41. «Но я-то… поэт…»

«Но я-то, поэт», — трижды за время короткого телефонного разговора, повторил Нефедьев, и каждый раз ироническая ухмылка трогала мои губы. И не потому трогала, что я считаю иначе, а потому, что само понятие «поэт», как и понятие «бог», ни к чему не обязывает. И то и другое — символы, за которыми стоит нечто, нарушающее узаконенные природой правила поведения и отношения к миру. Поэтом может быть кузнец, продавец, даже бомж, с восхищением разглядывающий найденную на помойке бутылку. Но настоящий поэт никогда не скажет о себе, что он — поэт, потому, что замкнувшийся в собственной гордыне человек не может быть поэтом. Он созерцает не мир внутри себя, а себя внутри мира, позаимствованного им из литературы. Поэтом был Гарсиа Лорка, он создал мир, которого до него никто не видел, и никто не увидит потом. А все остальное — литература. Т.е. «литера» — буква, вращающаяся на ТУРнике нашего самолюбования. И все мы, пишущие, ничто иное, как клоуны, жонглирующие ярко раскрашенными предметами. Кто-то — резиновым мячом, фруктами и очень редко кто берется жонглировать кинжалами.

Из ножен вырван он и блещет вам в глаза…

Нефедьев жонглирует кинжалами, но они к сожалению, взяты из музейных запасников. Его «Вавилон», как и «Сеятель» — повторение пройденного. Меня больше волнует строфа неизвестной Аллы Акименко:

Чтоб адские страдания вместить,

Скажите, где мне взять такое сердце

О том, что упавшее на камень зерно не взойдет, мы уже не раз слышали. И все знают: для лучших всходов нужно искать черноземы. Но где же тот сеятель, который вдохнет в зерно силу, и оплодотворит камень. Эта мысль преследует меня, когда я читаю Нефедьева. Почему поэт должен бродить по миру в поиске черноземов, которые давно заняты другими сеятелями, а не найти в своем сердце огня, способного обжечь камень и таким образом сделать его плодородным. Возможно потому, что кинжалы, которыми жонглирует поэт, никогда не падают острием в ладонь. Отсюда и его боль, и гнев — кажущиеся. Это имитация боли.
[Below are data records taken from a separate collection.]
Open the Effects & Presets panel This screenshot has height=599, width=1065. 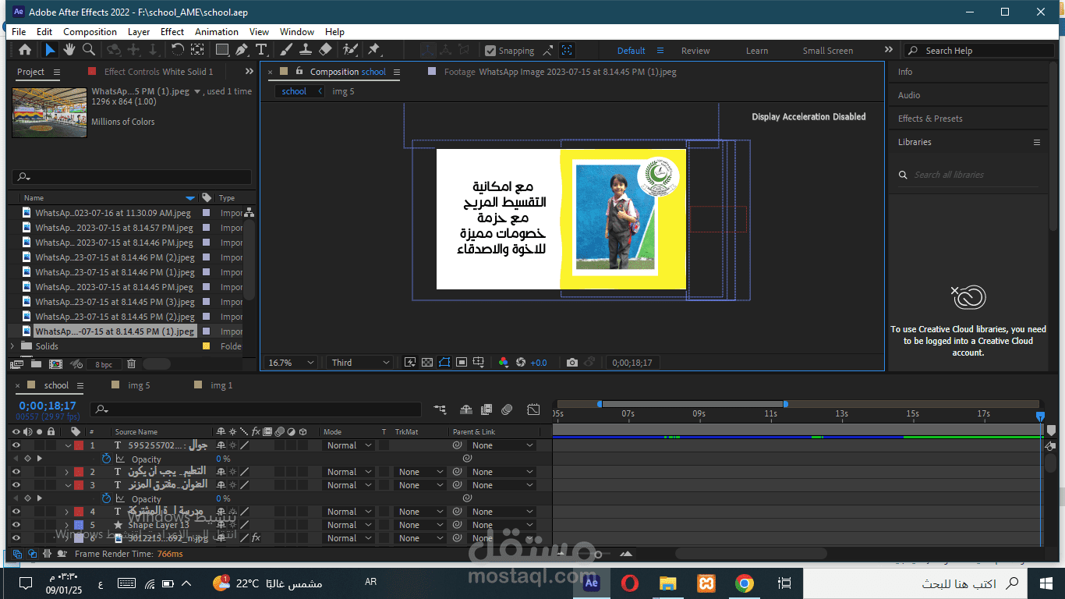(x=930, y=119)
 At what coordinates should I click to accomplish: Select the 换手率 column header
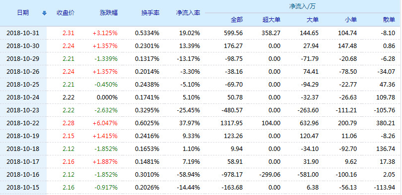(150, 13)
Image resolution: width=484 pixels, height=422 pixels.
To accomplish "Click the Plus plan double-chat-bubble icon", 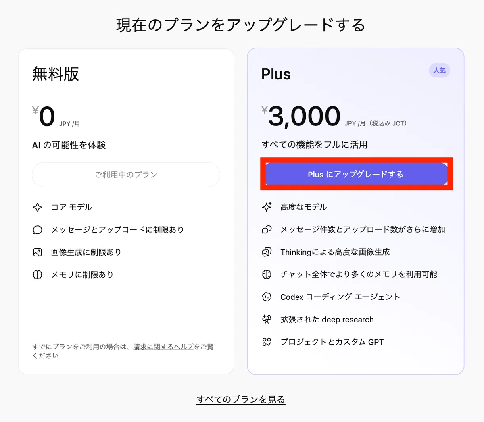I will click(267, 229).
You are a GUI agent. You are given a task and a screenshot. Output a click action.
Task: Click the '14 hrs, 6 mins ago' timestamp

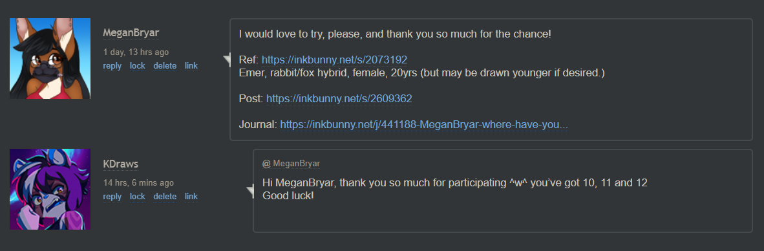138,183
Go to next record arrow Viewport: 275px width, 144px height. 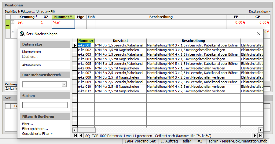pos(255,135)
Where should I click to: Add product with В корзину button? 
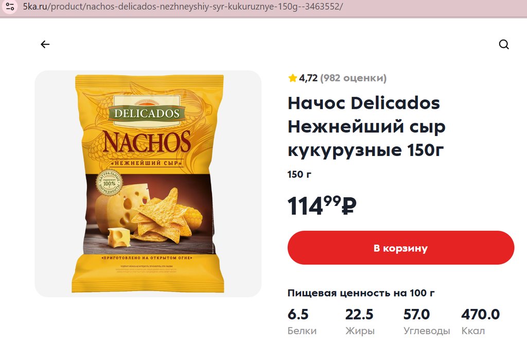400,248
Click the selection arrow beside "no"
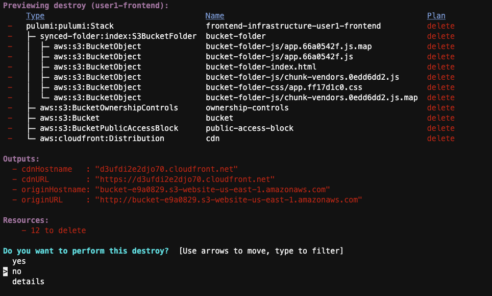Viewport: 492px width, 296px height. pos(6,271)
В строке Григорьева, взятой эпиграфом к стихотворению «Гитара семиструнная» поэзии больше, чем во всем стихотворении Нефедьева.

«Поговори хоть ты со мной,

гитара семиструнная»

Это А.Григорьев.

Перечислив все достоинства гитары, радости, которые во все времена она дарила людям, Нефедьев делает последний реверанс в ее сторону, в романсовом угаре достигает с ней духовного соития.

Я аккорд одинокий возьму

На родной семиструнной гитаре,

Запою в полуночную тьму

И в романсовом сгину угаре.

За строкой Аполлона Григорьева — гордый Лермонтовский Мцыри, волею судеб лишенный общения с народом, а за стихотворением Нефедьева, если не одинокий волк, воющий на луну, то, простите, наркоман, сжигаемый жаждой уйти из мира людей в мир теней, т.е. спрятаться от окружающей его действительности.
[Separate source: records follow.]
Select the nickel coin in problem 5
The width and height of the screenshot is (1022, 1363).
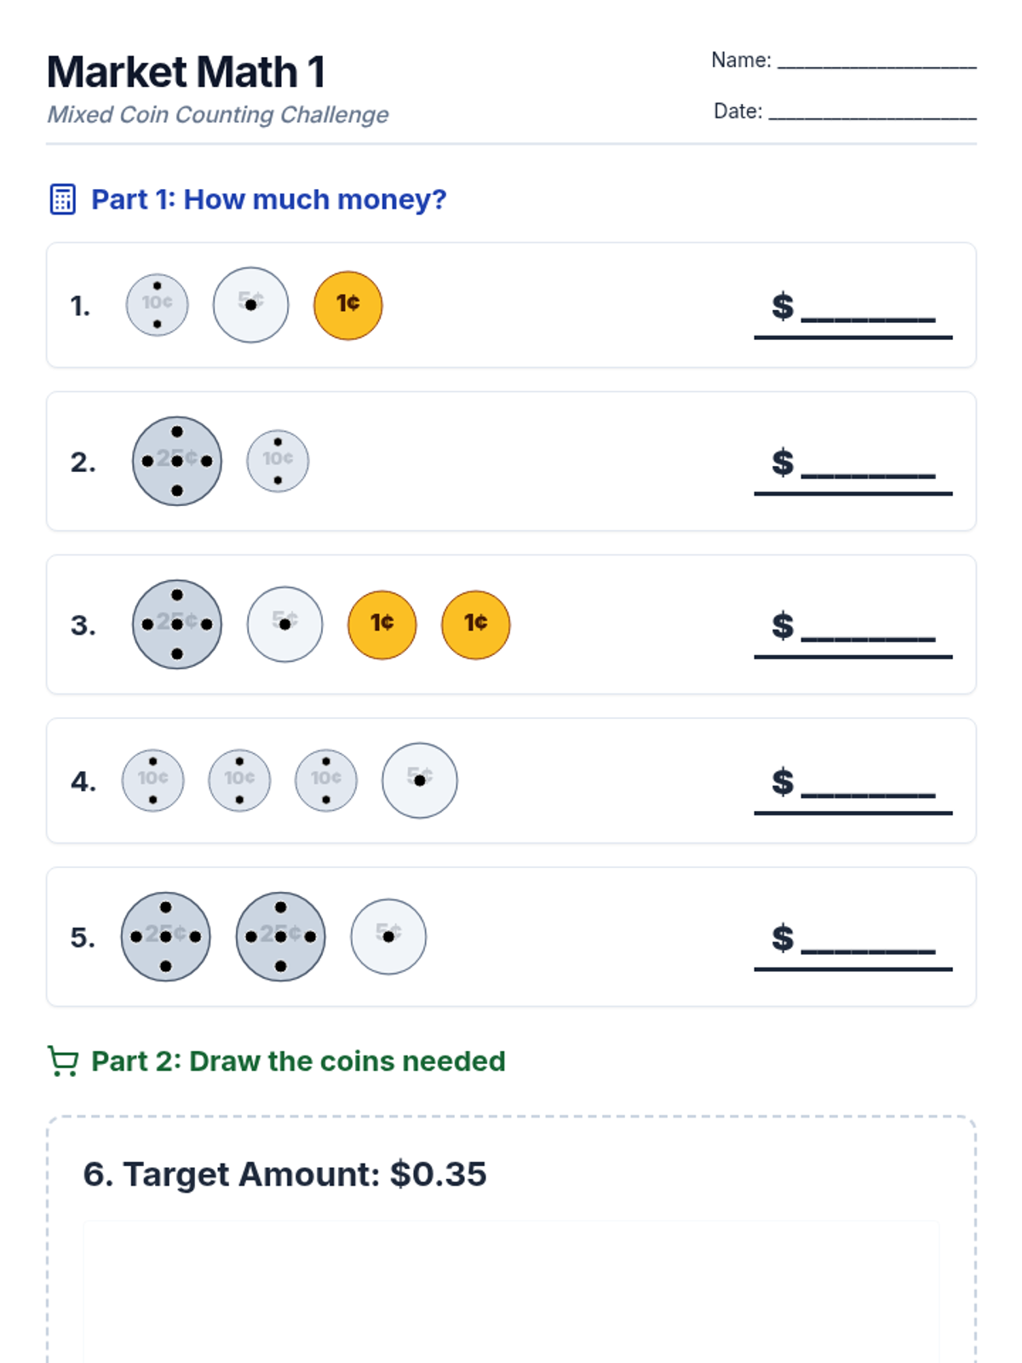click(388, 936)
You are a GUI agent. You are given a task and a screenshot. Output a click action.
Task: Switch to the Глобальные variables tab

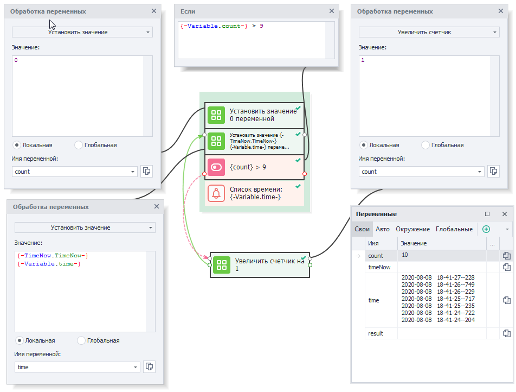tap(454, 229)
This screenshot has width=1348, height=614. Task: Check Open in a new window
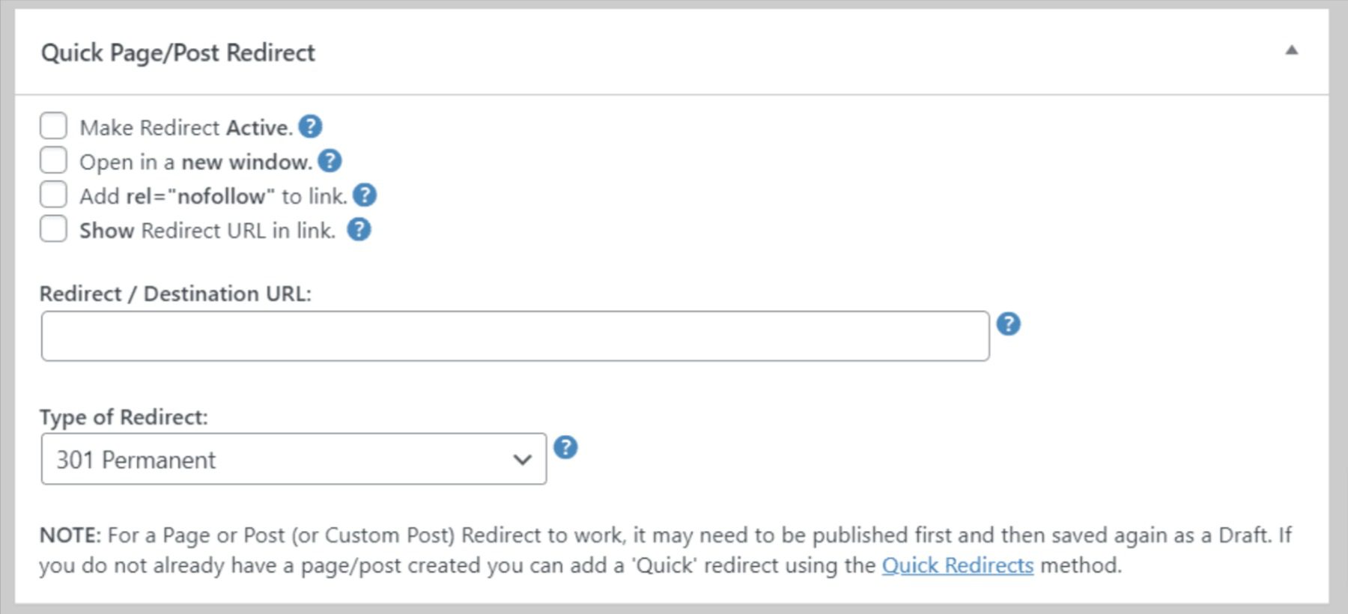pyautogui.click(x=52, y=159)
Иногда я ненавижу себя за изнуряющую жажду опошлить то, что кажется мне недостойным автора. А в политике — народа, волею самого же народа, загнанного в обстоятельства, из которых он не находит выхода. Да, сегодня мне нравится социализм: героика труда, пятилетка в четыре года, достойная тогдашних магазинов получка. Но главное — уверенность в завтрашнем дне. В коммунистическое будущее никто из нас не верил, все понимали, что это религия, но зато верили в достойную пенсию. Так рассуждаю я, когда не могу свести концы с концами, когда желание побывать на родине неосуществимо только потому, что олигархам зарплата в тысячу таких поездок кажется недостаточной. И они вышибают из меня последнюю копейку.
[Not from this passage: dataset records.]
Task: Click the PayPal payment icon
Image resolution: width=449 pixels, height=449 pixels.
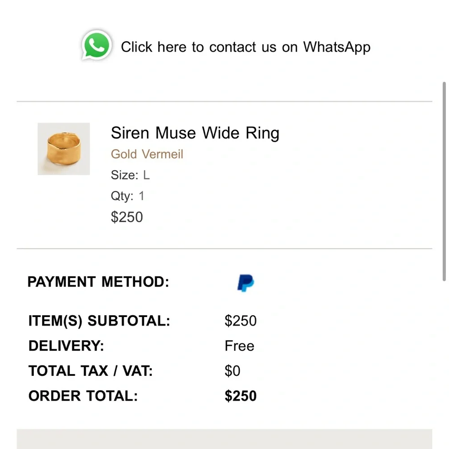Action: (245, 283)
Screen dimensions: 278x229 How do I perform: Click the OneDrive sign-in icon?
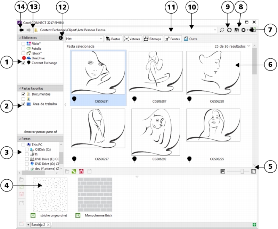click(x=24, y=58)
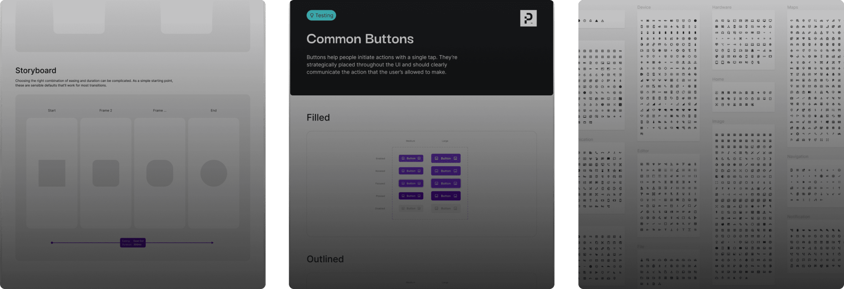Image resolution: width=844 pixels, height=289 pixels.
Task: Click the timeline start dot
Action: click(x=52, y=243)
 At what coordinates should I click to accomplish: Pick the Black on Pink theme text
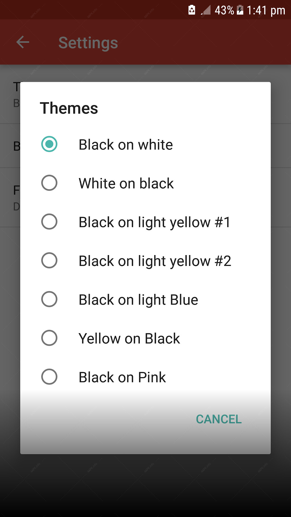[x=122, y=377]
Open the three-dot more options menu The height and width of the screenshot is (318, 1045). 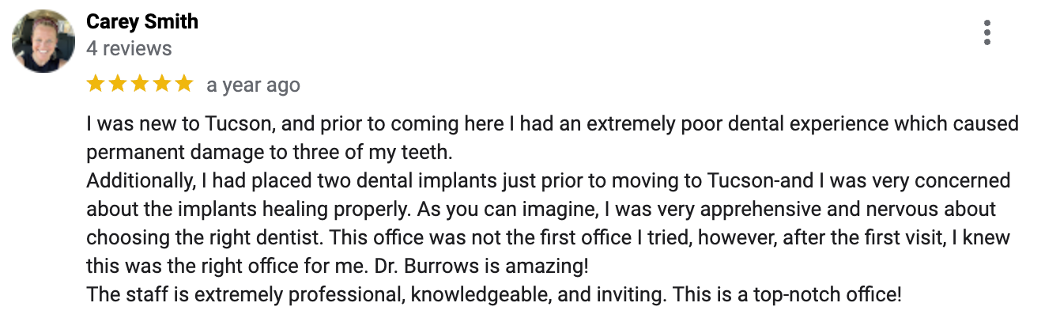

А недавно иду по Уссурийскому бульвару в сторону набережной. С неба сыплет нечастый нечистый на руку дождик. Нечистый потому, что ухудшает и без того паршивое настроение. Останавливаюсь на пересечении бульвара с улицей Истомина. Прямо передо мной мрачная серая пятиэтажка времен социализма, слева, в глубине двора, — дореволюционное двухэтажное здание красного кирпича, а справа светлым облаком плывет только что отстроенный офис неведомой мне кампании. Честно сказать, я был потрясен. Я любовался этим облаком, сотканным из стекла, бетона и металла, испытывая при этом слепое отвращение ко временам социализма с их серыми однообразными могильниками. Кажется, в этой серой пятиэтажке жил наш фантаст Михаил Белов, автор «Улыбки Мицара». Не потому ли писал он фантастику, что повседневность социализма угнетала не только его глаза, но и сердце? Какого черта я пишу стихотворные пасквили на кувыркающегося в чужой постели младенца? Только потому, что его создатели оплевывают друг друга не только слюной, но и кровью. Одни — от обжорства, другие — от нищеты.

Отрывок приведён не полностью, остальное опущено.